* _Task prompt_:
Would you reproduce, word for word, only the lines running from the top of the data through the line containing "Screen dimensions: 980x526", and none of the pictures?

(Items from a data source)
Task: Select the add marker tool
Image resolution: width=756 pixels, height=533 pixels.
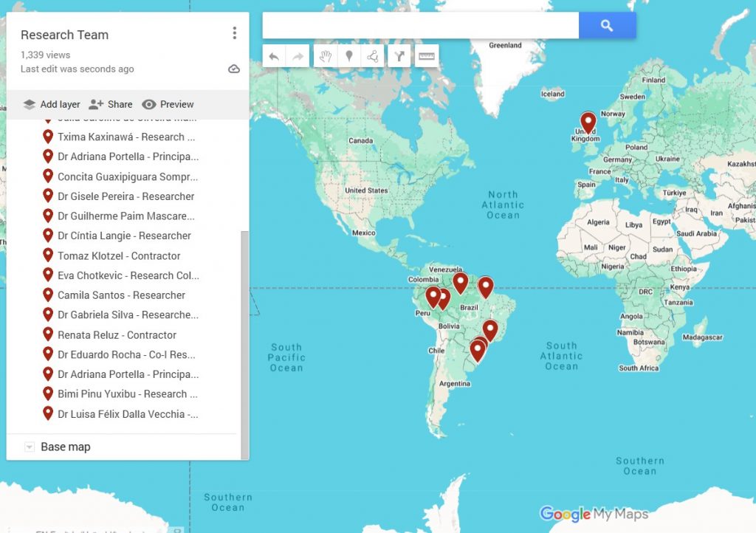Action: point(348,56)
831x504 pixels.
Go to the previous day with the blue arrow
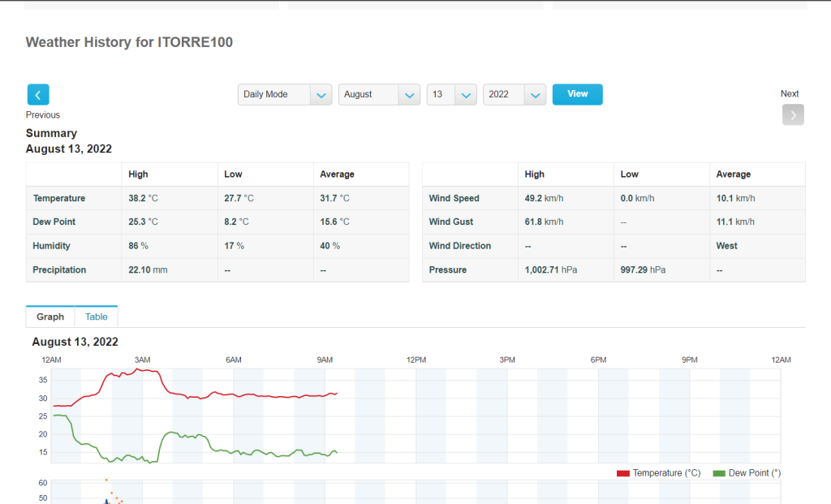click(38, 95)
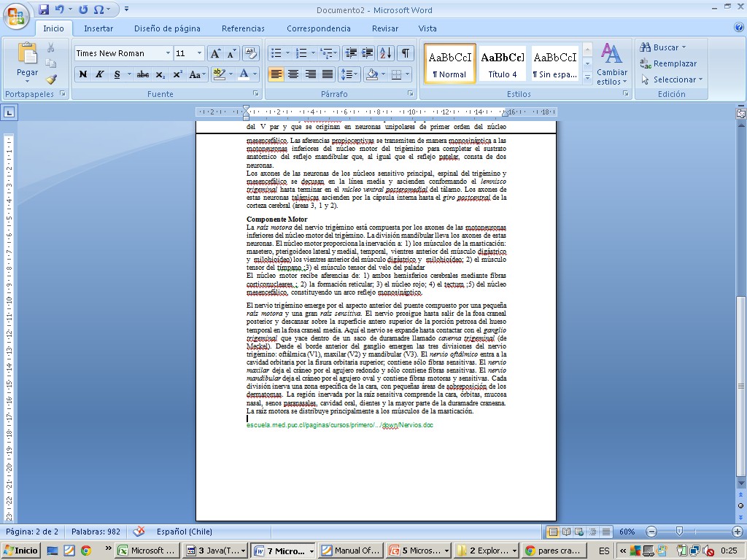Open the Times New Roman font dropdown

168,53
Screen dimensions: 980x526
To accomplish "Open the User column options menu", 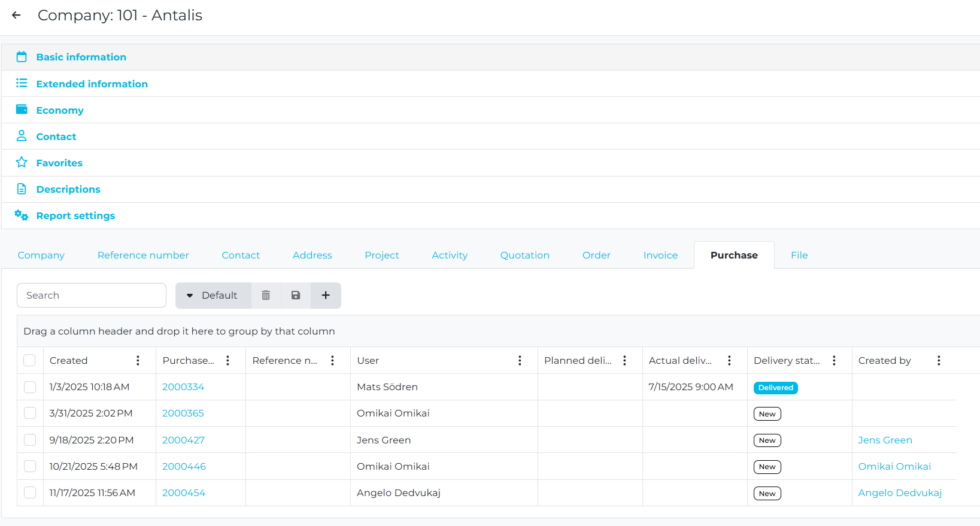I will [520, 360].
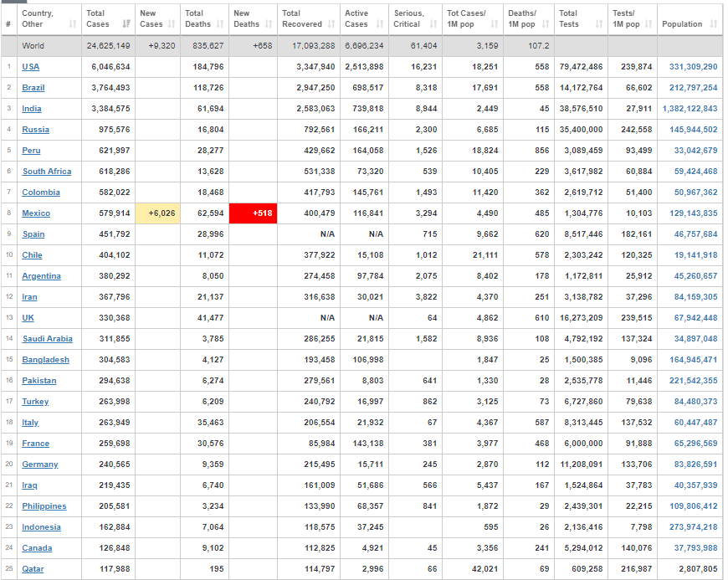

* _Problem solution_:
Task: Select the add marker tool
Image resolution: width=756 pixels, height=533 pixels.
Action: point(348,56)
831x504 pixels.
Go to the previous day with the blue arrow
click(38, 95)
Open the Times New Roman font dropdown

168,53
Screen dimensions: 980x526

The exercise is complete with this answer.